Times24.info : Après l’annonce de la réélection du président sortant Ali Bongo pour un deuxième septennat, les tensions dans la capitale gabonaise se sont accrues. Des centaines de gens descendent dans les rues pour dénoncer les résultats du scrutin. Des centaines de manifestants descendus dans les rues de la capitale, Libreville, ont été dispersés par des canons à eau. Le lendemain des annonces des résultats des élections présidentielles, Libreville ressemble à une ville en proie à la guerre civile avec barricades, bâtiments incendiées et voitures calcinées. La France a exprimé sa «vive préoccupation» face aux violences ayant éclaté dans la nuit au Gabon, estimant qu’il n’y avait «aucune place pour la violence» dans un cadre électoral. s’inquiéte

L’Assemblée nationale, qui a été incendiée le 31 août après l’annonce des résultats des élections, n’est plus que l’ombre d’elle-même, avec sa façade noircie et ses vitres brisées. L’imposant portail a été défoncé par les manifestants et la guérite des gardiens est partie en fumée. Sur le parking de l’Assemblée, il ne reste plus que des carcasses de véhicules incendiées.

Selon un nouveau bilan, un millier de personnes ont été interpellées dans tout le pays depuis l’annonce des scrutins. Le ministre de l’Intérieur gabonais prétend que les manifestants auraient utilisé des fusils d’assaut AK-47.

Ali Bongo a déclaré aux opposants: «la démocratie s’accommode mal de la prise d’assaut d’un parlement».

Le bureau du président gabonais a accusé les soutiens de Jean Ping d’avoir planifié «des attaques coordonnées sur les symboles de l’Etat».

François Hollande a fait part de sa «profonde inquiétude et de sa grande préoccupation» après les violentes manifestations qui ont suivi le résultat des élections présidentielles au Gabon.

«Le président appelle toutes les parties à la retenue et à l’apaisement, ce qui suppose un processus garantissant la transparence sur les résultats du scrutin», lit-on dans un communiqué de l’Elysée.

Le commandant de la police nationale gabonaise, Jean-Thierry Oye Zue, a annoncé que plus de 200 pillards avaient été arrêtés à Libreville.

«Nous avons arrêté plus de 200 pillards depuis hier soir. Ils sont dans les locaux de la police judiciaire mais aussi dans les commissariats de la ville. Les pillages continuent maintenant dans les quartiers populaires», a-t-il précisé. 
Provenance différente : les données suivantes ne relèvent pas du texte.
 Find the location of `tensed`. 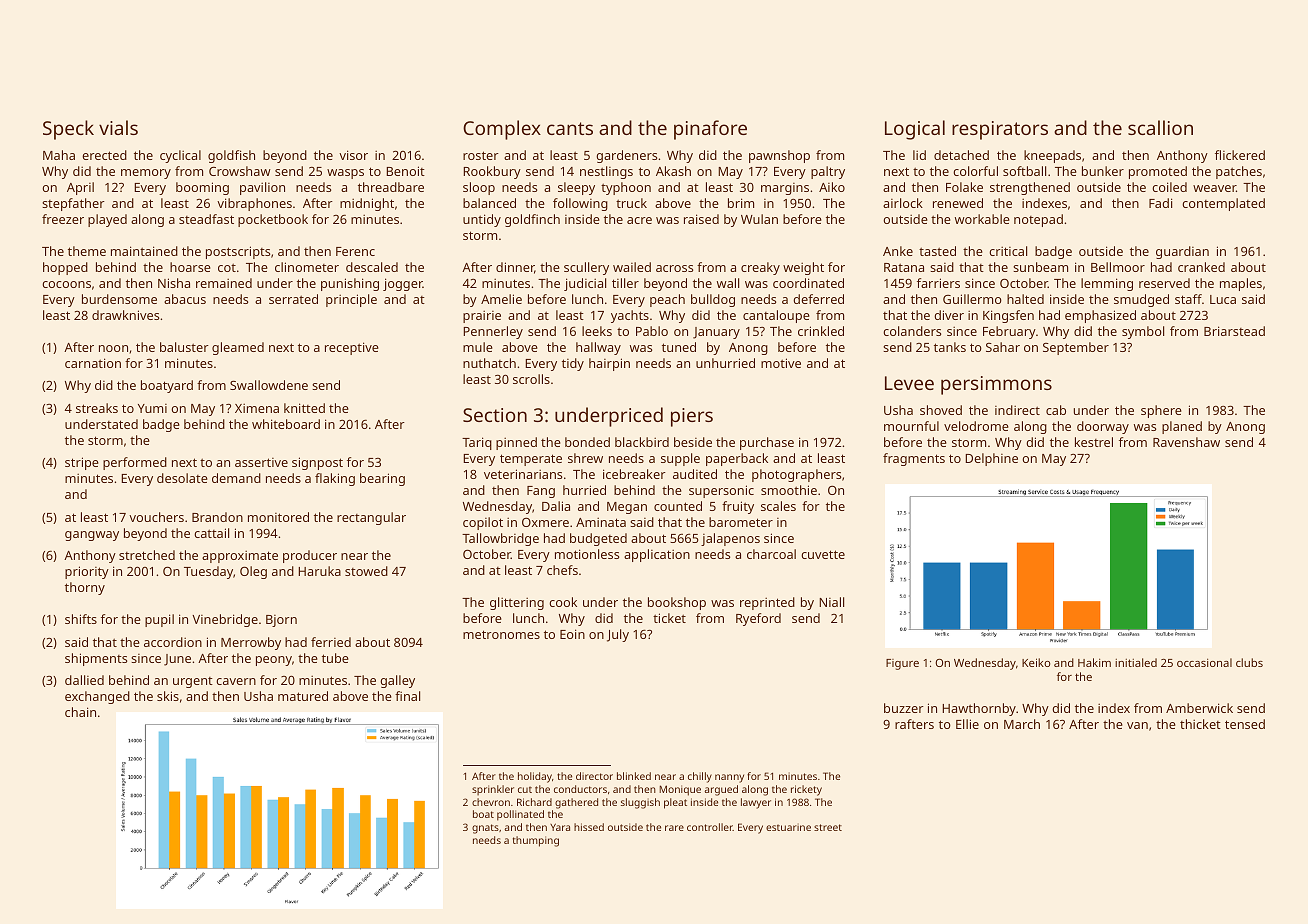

Des manifestations hostiles à Ali Bongo se déroulent dans au moins neuf quartiers de Libreville. De fortes explosions et des fusillades ont été entendues dans un quartier de Nkembo à Libreville pendant toute la matinée.

La chef de la diplomatie européenne Federica Mogherini a qualifié jeudi la situation post-électorale au Gabon de «crise profonde» et a appelé les différentes parties «au calme».

«Il est important que tous les acteurs rejettent la violence et appellent au calme. Toute contestation doit se faire avec des moyens pacifiques afin d’éviter l’embrasement du pays», a déclaré la vice-présidente de l’UE dans un communiqué.

Le chef de la diplomatie française Jean-Marc Ayrault a demandé au gouvernement gabonais de mener une procédure transparente pour lever tout «doute» sur l’exactitude du scrutin.

«Avec l’Union européenne, la France appelle à la publication des résultats, bureau par bureau. C’est de cette manière que les Gabonais pourront avoir confiance dans les résultats et qu’il n’y aura aucun doute sur le respect de leur choix. Aussi, la France ne peut que réprouver avec fermeté tout recours à la violence et appeler chacun à la plus grande retenue», a-t-il déclaré en marge de la conférence des ambassadeurs français, réunis à Paris.